Assignment = Please copy out every line in the records below that includes the word "РСФСР".

[Stored data entries]

*****

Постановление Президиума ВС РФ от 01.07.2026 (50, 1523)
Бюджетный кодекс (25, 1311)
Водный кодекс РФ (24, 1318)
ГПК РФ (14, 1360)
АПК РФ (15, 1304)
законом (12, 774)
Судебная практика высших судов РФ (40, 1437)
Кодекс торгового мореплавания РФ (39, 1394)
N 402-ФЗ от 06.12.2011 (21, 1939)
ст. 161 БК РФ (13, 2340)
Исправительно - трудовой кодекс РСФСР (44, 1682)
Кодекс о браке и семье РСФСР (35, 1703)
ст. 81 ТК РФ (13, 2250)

*****

Response to this task =
Исправительно - трудовой кодекс РСФСР (44, 1682)
Кодекс о браке и семье РСФСР (35, 1703)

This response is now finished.